Home 9 Publications 9 A Drift-based Dynamic Ensemble Members Selection using Clustering for Time Series Forecasting

A Drift-based Dynamic Ensemble Members Selection using Clustering for Time Series Forecasting

Author: A. Saadallah, F. Priebe, K. Morik
Journal: ECML PKDD 2019: Machine Learning and Knowledge Discovery in Databases
Year: 2019

Citation information

A. Saadallah, F. Priebe, K. Morik,
ECML PKDD 2019: Machine Learning and Knowledge Discovery in Databases,
2019,
678-694,
Springer, Cham,
https://doi.org/10.1007/978-3-030-46150-8_40

Both complex and evolving nature of time series structure make forecasting among one of the most important and challenging tasks in time series analysis. Typical methods for forecasting are designed to model time-evolving dependencies between data observations. However, it is generally accepted that none of them is universally valid for every application.

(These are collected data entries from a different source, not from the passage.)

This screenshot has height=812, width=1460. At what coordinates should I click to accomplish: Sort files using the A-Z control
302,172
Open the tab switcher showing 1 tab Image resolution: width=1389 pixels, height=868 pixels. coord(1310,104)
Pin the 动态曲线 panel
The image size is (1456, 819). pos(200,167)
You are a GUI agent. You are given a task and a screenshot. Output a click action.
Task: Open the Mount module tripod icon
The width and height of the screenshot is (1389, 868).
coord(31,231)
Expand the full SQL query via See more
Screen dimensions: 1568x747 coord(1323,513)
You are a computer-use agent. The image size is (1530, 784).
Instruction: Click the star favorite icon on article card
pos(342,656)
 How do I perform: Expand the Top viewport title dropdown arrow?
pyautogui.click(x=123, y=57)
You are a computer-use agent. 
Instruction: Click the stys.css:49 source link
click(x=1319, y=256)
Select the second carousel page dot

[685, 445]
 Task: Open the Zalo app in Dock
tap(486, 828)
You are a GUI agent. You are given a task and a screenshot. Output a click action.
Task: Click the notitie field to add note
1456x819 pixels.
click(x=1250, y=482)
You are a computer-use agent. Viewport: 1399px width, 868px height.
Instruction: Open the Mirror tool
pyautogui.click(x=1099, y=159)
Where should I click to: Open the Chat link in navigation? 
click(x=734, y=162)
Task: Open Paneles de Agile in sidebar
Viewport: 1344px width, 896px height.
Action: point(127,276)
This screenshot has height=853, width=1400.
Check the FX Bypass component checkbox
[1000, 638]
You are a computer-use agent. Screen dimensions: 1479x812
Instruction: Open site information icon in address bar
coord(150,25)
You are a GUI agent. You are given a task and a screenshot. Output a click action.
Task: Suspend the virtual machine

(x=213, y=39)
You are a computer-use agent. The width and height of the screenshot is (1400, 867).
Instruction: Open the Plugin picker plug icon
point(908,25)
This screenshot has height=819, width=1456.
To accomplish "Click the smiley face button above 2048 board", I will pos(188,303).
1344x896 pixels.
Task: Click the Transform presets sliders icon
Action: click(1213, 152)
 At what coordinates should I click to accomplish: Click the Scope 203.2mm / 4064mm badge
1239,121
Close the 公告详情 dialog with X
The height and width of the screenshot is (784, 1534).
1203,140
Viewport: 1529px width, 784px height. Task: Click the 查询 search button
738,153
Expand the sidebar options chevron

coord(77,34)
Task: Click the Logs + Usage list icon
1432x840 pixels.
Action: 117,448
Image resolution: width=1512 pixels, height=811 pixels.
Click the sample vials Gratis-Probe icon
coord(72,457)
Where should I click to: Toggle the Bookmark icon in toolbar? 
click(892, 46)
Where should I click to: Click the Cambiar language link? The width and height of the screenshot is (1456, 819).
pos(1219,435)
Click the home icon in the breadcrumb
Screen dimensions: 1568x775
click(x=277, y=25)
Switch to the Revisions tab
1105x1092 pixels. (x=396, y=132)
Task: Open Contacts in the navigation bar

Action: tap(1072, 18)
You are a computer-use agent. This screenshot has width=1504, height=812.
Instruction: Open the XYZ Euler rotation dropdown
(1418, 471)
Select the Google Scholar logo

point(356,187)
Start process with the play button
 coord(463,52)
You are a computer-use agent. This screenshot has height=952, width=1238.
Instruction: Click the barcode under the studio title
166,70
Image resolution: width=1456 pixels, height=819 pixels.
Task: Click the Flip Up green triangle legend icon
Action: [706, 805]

Therefore, methods for learning heterogeneous ensembles by combining a diverse set of forecasts together appear as a promising solution to tackle this task. Hitherto, in classical ML literature, ensemble techniques such as stacking, cascading and voting are mostly restricted to operate in a static manner. To deal with changes in the relative performance of models as well as changes in the data distribution, we propose a drift-aware meta-learning approach for adaptively selecting and combining forecasting models. Our assumption is that different forecasting models have different areas of expertise and a varying relative performance. Our method ensures dynamic selection of initial ensemble base models candidates through a performance drift detection mechanism. Since diversity is a fundamental component in ensemble methods, we propose a second stage selection with clustering that is computed after each drift detection. Predictions of final selected models are combined into a single prediction. An exhaustive empirical testing of the method was performed, evaluating both generalization error and scalability of the approach using time series from several real world domains. Empirical results show the competitiveness of the method in comparison to state-of-the-art approaches for combining forecasters.